======== Data extract ========

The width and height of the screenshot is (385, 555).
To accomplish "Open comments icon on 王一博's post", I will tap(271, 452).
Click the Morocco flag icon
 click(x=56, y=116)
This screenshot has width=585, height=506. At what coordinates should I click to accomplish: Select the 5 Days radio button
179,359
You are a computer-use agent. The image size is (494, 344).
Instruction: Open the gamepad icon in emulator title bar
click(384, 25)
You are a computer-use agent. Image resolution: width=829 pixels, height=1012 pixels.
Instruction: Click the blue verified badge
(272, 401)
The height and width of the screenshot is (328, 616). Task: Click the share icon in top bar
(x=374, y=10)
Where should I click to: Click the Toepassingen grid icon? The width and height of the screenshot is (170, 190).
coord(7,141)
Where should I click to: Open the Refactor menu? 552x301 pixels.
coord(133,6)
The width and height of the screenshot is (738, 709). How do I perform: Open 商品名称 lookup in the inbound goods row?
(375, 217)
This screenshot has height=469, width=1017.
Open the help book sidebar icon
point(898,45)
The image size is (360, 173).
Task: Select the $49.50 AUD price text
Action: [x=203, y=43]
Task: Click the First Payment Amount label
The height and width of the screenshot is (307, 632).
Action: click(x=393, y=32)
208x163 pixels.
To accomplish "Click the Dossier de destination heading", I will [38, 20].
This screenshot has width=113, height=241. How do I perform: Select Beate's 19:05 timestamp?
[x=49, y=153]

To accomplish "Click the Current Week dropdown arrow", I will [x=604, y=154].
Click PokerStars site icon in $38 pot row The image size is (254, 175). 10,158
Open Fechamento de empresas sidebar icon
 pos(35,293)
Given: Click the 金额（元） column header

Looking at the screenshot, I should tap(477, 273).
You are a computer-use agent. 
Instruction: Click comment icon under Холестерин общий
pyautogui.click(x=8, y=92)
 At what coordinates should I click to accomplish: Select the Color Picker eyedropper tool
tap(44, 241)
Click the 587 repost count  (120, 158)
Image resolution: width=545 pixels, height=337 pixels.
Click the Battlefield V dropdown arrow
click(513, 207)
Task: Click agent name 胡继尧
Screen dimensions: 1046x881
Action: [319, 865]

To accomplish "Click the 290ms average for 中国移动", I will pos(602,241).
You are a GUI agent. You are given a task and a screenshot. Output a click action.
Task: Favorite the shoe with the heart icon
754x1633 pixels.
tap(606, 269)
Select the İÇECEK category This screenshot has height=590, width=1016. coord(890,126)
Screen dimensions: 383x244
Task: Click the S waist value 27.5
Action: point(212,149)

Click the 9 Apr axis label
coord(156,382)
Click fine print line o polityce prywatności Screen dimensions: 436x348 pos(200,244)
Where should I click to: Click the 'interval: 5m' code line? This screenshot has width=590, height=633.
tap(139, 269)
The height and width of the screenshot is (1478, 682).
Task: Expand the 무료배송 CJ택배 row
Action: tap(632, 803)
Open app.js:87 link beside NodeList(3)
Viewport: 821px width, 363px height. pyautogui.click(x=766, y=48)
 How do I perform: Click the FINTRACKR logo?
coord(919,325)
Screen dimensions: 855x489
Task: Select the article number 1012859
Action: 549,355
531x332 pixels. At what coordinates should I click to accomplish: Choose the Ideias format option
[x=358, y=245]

========

> **Activity**: Only the number is wanted: how many lines of these entries contain the string "agent"?

> **Result for this task**: 5